The Dude's thoughts: when you lose someone you love...
by
, January 07, 2022 at 08:18 AM (8070 Views)
It has been a while since I posted this blog, and today life got to remind me again how true that is...
I've posted about my losses extensively in the PH&A, and I'm past them (for as much as one can say to be so, of course), but there are some that are very hard to deal with.. last time I had to deal with a similar rush of emotions I was still a teenager and I had lost one of my closest cousins to Leukemia, it was terrible to say the least (he was 17, and full of hopes) and it took me a long while to deal with that: he was the eldest of our cousins, the most confident one, the strongest one, and we lost it to that horrible disease in few months. I remember being particularly involved since my father (who was a doctor) was involved in the process of trying to save him so I had continuous updates on his state. I do remember perfectly the last time I saw him, I said him goodbye from the door of his room at the hospital (because we could not go in, as he was immunosuppressed), I remember well his tiny voice, the green lights above his head... No I don't think I'll ever get over that.
I lost another cousin today, it wasn't completely unexpected, we knew he was sick (Hodgkin's disease), but I think I am one of the few who was really aware of his real conditions, but you are never prepared to something like that, never. 47, with a 5 years old daughter, a happy family.. a very strong man, both in mind and body, an athlete, a roaring character. I'm not used to cry, last time I cried it was when we buried my father almost 5 years ago, but as I write this I'm holding back tears .. he was just not a relative, but a good friend as well. His younger brother, he's like my own brother, we grew up together, and Maurizio (that was his name) was like an elder brother for both of us, for a long while. We have been far away for long, but the past couple of years we managed to get back in confidence and we usually had a good time at the least once per week, having a couple of glasses of wine and a chat.. I can't really believe that such a sturdy man like he was is now gone, I see no sense in that, I have no justifications for myself and my grief, I can only swallow the pain and try to move on.

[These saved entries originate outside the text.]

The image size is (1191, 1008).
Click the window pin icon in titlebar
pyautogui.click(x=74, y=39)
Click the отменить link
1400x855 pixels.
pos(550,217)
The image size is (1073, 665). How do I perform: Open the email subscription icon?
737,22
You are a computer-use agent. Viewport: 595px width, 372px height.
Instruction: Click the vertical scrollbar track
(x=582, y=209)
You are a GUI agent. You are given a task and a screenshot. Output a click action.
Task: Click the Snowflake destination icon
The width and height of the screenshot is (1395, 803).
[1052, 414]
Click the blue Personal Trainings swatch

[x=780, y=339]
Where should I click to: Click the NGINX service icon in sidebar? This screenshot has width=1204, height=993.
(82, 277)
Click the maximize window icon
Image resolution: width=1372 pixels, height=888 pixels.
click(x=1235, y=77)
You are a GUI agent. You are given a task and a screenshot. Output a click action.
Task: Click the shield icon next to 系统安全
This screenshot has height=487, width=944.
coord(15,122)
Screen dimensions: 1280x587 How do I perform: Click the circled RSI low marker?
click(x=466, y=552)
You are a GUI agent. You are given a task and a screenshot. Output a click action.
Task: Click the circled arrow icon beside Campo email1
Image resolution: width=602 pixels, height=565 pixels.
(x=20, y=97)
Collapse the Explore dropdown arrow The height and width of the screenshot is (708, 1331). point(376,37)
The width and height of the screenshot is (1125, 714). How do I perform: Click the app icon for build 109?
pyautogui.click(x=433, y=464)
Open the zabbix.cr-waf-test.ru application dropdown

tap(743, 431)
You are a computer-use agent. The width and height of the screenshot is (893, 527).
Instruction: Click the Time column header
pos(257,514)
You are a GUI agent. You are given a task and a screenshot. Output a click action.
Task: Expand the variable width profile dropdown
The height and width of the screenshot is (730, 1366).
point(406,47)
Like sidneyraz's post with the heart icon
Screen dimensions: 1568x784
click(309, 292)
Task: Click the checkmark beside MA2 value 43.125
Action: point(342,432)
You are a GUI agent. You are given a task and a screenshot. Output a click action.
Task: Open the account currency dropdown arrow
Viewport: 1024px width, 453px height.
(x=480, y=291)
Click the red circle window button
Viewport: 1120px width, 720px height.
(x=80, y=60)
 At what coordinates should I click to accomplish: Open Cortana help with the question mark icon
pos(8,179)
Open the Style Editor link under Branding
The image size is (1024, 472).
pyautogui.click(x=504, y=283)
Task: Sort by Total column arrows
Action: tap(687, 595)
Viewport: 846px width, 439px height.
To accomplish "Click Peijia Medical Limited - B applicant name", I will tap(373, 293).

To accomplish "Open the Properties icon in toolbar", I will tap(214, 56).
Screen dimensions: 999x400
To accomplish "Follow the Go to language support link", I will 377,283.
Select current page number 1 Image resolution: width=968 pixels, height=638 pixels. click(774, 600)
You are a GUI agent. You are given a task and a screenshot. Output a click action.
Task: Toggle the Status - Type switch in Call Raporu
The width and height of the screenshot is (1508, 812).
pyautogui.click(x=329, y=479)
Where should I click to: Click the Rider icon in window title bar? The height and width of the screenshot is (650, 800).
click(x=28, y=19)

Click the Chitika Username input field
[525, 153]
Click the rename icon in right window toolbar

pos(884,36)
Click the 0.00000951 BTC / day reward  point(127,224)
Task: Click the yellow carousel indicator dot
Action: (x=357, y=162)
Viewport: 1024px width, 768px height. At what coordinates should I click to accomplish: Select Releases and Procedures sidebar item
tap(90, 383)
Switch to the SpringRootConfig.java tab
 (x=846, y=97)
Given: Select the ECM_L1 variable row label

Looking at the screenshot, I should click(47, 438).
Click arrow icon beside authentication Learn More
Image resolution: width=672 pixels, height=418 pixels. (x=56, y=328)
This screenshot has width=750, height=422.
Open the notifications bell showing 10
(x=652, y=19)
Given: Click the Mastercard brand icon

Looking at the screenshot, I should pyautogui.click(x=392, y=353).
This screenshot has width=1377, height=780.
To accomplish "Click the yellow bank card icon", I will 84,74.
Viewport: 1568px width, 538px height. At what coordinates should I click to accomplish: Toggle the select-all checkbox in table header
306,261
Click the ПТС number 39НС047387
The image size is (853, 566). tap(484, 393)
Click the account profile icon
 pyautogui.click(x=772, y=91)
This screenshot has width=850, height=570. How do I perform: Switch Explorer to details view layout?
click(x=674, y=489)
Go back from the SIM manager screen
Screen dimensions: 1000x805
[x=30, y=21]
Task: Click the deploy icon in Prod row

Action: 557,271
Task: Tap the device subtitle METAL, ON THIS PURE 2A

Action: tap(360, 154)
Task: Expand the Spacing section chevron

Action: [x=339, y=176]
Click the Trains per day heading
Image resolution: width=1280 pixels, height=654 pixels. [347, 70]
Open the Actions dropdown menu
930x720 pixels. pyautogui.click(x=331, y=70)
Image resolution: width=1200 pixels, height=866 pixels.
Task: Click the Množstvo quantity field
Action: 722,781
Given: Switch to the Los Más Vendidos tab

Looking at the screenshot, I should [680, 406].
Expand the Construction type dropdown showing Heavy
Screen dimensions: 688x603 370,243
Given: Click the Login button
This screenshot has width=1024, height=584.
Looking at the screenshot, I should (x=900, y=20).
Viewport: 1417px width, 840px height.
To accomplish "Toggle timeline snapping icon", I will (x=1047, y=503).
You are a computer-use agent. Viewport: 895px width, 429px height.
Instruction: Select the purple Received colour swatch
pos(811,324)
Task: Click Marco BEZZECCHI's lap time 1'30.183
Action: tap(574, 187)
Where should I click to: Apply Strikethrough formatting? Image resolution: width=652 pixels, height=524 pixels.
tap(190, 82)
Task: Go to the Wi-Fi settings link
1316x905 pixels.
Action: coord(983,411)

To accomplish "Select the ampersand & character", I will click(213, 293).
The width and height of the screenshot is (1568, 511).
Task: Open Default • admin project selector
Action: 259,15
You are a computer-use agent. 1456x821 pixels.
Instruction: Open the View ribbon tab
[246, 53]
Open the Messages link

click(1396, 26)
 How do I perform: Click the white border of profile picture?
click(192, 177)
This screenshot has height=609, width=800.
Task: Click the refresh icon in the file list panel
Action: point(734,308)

I can't think of his daughter.. of all his closest relatives really, but the thought of his daughter is really killing me: I'm a father, I can't help but think of my own daughter right now and everything stops when it goes down to the "what if?"s .. it goes blank, dark as death..
I think of him, of what he could have possibly thought in his last moments, about his family and his daughter .. I wish I was there to hold his hand and tell him that we will take care of them, to give him a last hope and help him pass away in peace .. but I couldn't, no one could
This is one those things I'll never really get past through, I feel I need to go somewhere where I can stay alone and pray, talk and prey to our ancestors, to beg them to welcome him and tell him that he will not be forgotten and that we will do our best to bring forward what he started.
Farewell my dear friend, we will see again one day.